2008 was a year of transformation for me!! From being a Commissioned Indian Naval Officer for 7 years, I had decided to take the plunge of being a Full-time- mom! I was in the JAG (legal) branch of Navy and so overnight I had shifted my entire focus from Courts Martial to clinging and playful 2 toddlers of 2 months and 2 years of age.
How did it go for me? Well not as expected! Or shall I say I should have rather expected it! My entire world was now focused on the toddlers and I was struggling to find time for myself. At times, it was rewarding but exhausting most of the time.
I felt chained.
I wanted a break.
What kind of a mom was I? Did I want a break from my own kids? It horrified me to think that I was horrified to be chained at home with my own children!
How could I feel like this? Is a mother allowed to feel this way? I felt like a cut-meat in a cold-storage! I felt wicked to put my young ones in a play-school just so that I could get some free time on hand. Truth be told, there is no free time for a stay-at-home mom, there is always housework or repair work or pay-the-bills work. I was either doing baby talk with my children or talking about babies with other mothers.
I badly needed a break!
Thankfully travel was always a part of our life but so were the children. It’s very enchanting to see your children take their first tiny steps, babble their first words, build castles in the sand, roll over grass or make snow angels!
“Mamma, look what I made”
“Mamma, the earthworms don’t taste good”
traveling with toddlers can be endearing to exhausting.
And that is when I realized I needed to break out of the cycle and travel…ALONE!
ALONE, without my children, without my husband, without anybody I knew. Because for once, I didn’t want to take care of anyone and didn’t want to be taken care of by anyone.
“How can you leave your children?” Asked a friend!
“What about your in-laws?” Asked a cousin!
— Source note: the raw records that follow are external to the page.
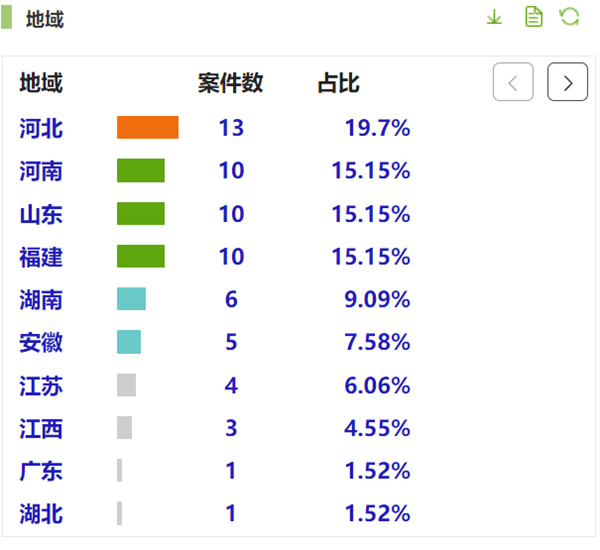Click the orange bar for 河北
600x550 pixels.
click(x=147, y=128)
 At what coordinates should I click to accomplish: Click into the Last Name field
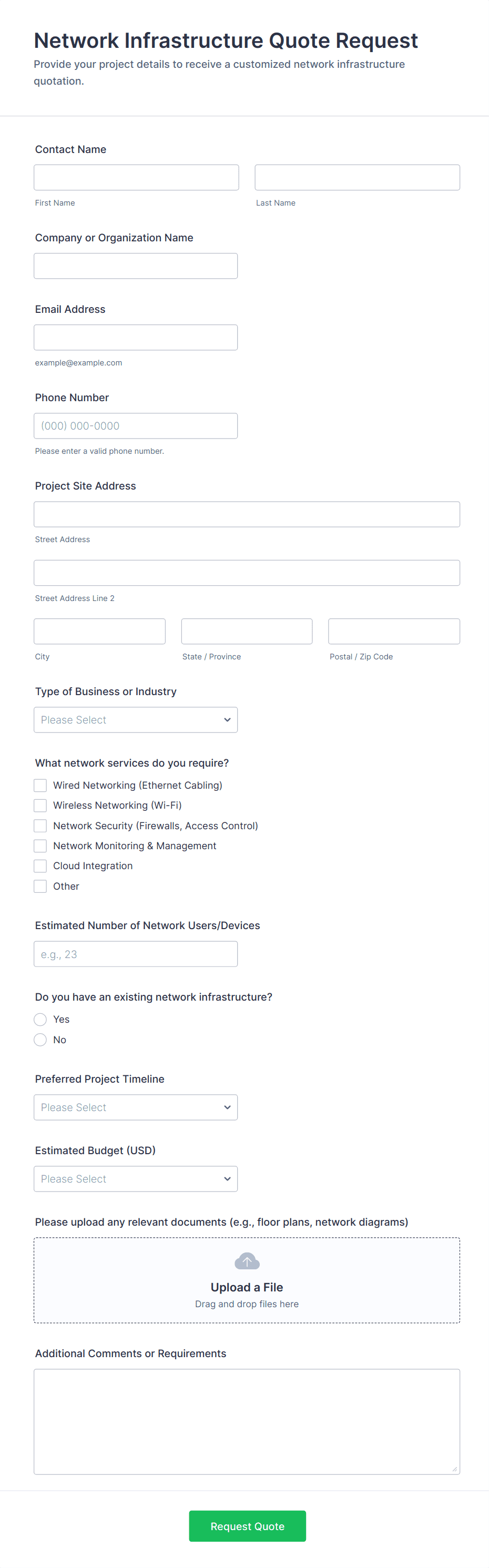(357, 178)
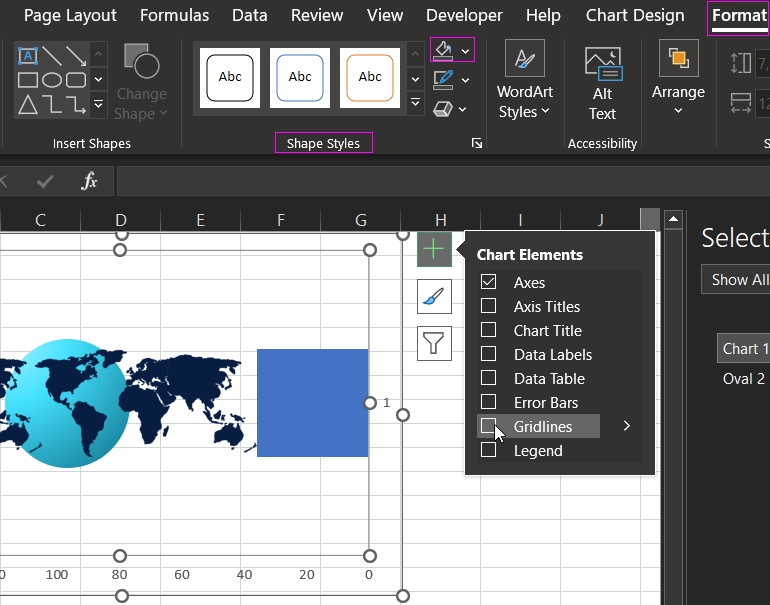The image size is (770, 605).
Task: Click the Alt Text icon
Action: [602, 85]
“What’s wrong with us?” Asked my husband!
There was nothing wrong with them or the questions everyone asked! Rather it made me question my own sanity? Was I wrong in wanting to be myself?
I have friends who work and when I say ‘friends who work’ I mean they get paid for their work unlike for the ‘housework’ done by ‘Stay at home moms’. It is perfectly alright with everyone when working women go out of the station on work leaving their kids behind! Few have confided that it is a ‘stress-buster’ to go on such work-trips! I wondered why is it ok for a working parent to travel for work but laden with guilt when the same trip is for pleasure!? And more so if you are a stay-at-home mom, then the question is if you are so comfortable sitting at home all the time supposedly “doing nothing”, what is it that you seek the break from?
Breaking the shackles – both mental and physical
So the question then was, am I wrong in wanting to travel alone leaving my kids behind or was I wrong because others thought that it was not the right thing for ‘me’ to do. It was at this moment that it dawned on me that I can not and will not run my life because someone else thinks it’s not right for me to do so! I should seek opinions to take the right decision, but I will not be governed by them.
Cutting the Umbilical Cord
And so in 2012 leaving behind my 4-year-old son and 6-year-old daughter in the safe custody of my husband and my ever supportive mother-in-law I left for my first trek as a mother.
Mt Shitidhar is a snow-clad peak perched at an altitude of 5250mts in Pir Panjal range, in Kullu District of Himachal Pradesh, India. I don’t know what was more liberating, the thrill of being at 17,220 feet or the feeling of being at peace with myself in my sojourn in the hills. But I knew one thing for sure, this wasn’t going to be a one-off thing.
When I came back home after a week, my 4-year-old was too shy to come close to me. For a moment I could feel my heart sink but my chatty 6 years old made up with all her stories. It took some time for the younger one to cozy up with me again and it was a lovely feeling having them back in my arms.
I felt calmer and more patient ..well at least for the first few days till drawing on walls drove me up the wall!!
We as a family are passionate travelers and we have taken our kids to swim with sharks, trek on Himalayas and paramotoring amongst other things but I have managed to strike a balance between a ‘Full-time mom’ and ‘Me time Mom’! I am a freelance writer, which makes me an Almost-full-time mom and I go every year on a high-altitude trek which makes me a ‘Me-time Mom as well! I like the challenges the terrain throws at me and I like the break it gives me from my everyday Mom-life.
I am at peace with my imperfection!
In the eyes of many, I might be a selfish mom, to many, an irresponsible daughter-in-law, not an ideal wife, but then who is? In this judgemental world, no one is perfect and I am at peace with my imperfection!
So dear moms, spread your wings and take the plunge of faith! For every mother needs a break, even our own mothers!!
How about you? Have you wished to travel alone without your kids? Could you fulfill your wish? How was your experience?
I found my mojo in traveling and scaling high mountains, where did you find yours?